■ Work to complete ■
Pick out every line in the data below that contains the string "Open", treating uppercase and lowercase as different.

■ Input ■
┄┄┄┄┄┄┄┄┄┄

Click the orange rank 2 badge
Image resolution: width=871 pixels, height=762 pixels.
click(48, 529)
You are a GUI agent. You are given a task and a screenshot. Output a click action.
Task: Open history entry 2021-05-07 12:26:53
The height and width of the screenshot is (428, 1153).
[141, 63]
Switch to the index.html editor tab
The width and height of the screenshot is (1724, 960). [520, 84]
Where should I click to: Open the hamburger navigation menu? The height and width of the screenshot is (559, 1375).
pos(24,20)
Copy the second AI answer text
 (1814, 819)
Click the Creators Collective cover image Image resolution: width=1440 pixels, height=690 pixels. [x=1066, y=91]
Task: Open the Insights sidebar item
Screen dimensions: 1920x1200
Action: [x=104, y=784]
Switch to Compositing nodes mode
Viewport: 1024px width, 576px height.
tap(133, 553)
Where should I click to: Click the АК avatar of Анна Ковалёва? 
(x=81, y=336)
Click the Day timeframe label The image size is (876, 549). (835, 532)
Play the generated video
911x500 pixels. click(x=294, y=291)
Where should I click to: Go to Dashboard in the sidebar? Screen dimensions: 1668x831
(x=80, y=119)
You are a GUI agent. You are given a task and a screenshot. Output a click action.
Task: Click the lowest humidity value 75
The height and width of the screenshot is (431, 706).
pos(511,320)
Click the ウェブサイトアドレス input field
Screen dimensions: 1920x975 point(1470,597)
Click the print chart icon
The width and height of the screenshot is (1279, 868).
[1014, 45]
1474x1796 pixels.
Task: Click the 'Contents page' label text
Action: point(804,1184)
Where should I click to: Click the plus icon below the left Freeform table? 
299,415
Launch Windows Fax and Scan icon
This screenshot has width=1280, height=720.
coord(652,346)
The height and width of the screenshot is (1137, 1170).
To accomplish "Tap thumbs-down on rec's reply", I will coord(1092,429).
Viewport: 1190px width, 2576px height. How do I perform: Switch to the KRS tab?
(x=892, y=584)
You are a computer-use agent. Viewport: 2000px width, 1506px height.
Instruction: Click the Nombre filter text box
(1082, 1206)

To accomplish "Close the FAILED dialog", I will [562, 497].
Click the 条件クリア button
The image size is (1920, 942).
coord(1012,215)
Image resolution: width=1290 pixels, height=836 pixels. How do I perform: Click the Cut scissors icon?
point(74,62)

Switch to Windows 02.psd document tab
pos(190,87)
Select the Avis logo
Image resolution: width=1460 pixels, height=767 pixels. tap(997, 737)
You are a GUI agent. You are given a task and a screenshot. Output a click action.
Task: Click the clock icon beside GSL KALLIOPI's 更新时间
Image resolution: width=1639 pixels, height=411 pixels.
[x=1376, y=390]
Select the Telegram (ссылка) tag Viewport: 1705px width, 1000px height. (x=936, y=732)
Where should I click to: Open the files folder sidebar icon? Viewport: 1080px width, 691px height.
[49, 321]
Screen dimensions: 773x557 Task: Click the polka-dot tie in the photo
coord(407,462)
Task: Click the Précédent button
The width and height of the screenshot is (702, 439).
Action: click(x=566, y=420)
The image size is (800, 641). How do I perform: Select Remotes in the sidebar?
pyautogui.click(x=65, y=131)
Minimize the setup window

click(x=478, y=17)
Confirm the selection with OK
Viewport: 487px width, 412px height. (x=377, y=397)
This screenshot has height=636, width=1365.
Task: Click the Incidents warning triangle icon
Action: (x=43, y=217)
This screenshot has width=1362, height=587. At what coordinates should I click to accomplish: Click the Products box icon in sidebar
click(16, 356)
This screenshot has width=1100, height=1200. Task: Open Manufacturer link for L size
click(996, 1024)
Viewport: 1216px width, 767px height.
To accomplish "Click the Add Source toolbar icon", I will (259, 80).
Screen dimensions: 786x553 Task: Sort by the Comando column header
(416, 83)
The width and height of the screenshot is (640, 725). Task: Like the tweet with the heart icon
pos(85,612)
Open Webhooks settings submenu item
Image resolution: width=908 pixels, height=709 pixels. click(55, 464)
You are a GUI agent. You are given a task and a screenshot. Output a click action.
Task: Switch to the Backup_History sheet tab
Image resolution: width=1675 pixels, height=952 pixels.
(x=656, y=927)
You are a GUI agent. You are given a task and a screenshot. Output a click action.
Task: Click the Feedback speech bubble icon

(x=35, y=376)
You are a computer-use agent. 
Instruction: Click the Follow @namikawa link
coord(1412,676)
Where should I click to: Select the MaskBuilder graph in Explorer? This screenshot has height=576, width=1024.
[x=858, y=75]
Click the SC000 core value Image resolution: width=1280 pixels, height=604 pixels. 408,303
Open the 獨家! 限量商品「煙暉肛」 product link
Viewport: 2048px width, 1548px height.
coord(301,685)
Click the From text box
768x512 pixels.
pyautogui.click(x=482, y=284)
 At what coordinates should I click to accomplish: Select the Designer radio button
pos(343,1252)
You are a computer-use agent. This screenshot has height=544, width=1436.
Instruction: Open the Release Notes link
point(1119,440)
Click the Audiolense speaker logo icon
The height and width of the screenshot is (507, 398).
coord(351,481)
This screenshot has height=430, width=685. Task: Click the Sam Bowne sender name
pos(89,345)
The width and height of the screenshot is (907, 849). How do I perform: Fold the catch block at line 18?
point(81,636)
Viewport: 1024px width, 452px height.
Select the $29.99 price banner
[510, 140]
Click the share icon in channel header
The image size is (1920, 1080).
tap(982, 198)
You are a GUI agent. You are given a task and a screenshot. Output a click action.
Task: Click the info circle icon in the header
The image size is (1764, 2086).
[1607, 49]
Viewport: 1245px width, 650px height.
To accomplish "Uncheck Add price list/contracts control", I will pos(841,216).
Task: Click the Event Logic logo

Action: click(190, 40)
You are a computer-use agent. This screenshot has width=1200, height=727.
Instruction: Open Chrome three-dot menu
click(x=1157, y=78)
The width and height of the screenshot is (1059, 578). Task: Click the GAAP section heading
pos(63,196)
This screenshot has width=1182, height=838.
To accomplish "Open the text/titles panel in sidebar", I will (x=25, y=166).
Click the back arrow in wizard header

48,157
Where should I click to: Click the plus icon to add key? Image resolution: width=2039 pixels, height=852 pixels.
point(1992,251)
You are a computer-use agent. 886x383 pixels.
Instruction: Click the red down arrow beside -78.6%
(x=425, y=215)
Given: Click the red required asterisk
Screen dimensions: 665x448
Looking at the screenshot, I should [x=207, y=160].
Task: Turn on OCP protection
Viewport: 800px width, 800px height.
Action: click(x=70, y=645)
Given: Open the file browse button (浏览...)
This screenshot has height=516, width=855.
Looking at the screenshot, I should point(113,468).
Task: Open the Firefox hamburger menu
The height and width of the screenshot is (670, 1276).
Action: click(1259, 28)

┄┄┄┄┄┄┄┄┄┄

■ Result for this task ■
Task: Open history entry 2021-05-07 12:26:53
Where should I click to: Open the hamburger navigation menu? The height and width of the screenshot is (559, 1375).
Task: Open the Insights sidebar item
Where should I click to: Open the files folder sidebar icon? Viewport: 1080px width, 691px height.
This screenshot has width=1100, height=1200. Task: Open Manufacturer link for L size
Open Webhooks settings submenu item
Open the 獨家! 限量商品「煙暉肛」 product link
Instruction: Open the Release Notes link
Instruction: Open Chrome three-dot menu
To accomplish "Open the text/titles panel in sidebar", I will (x=25, y=166).
Given: Open the file browse button (浏览...)
Task: Open the Firefox hamburger menu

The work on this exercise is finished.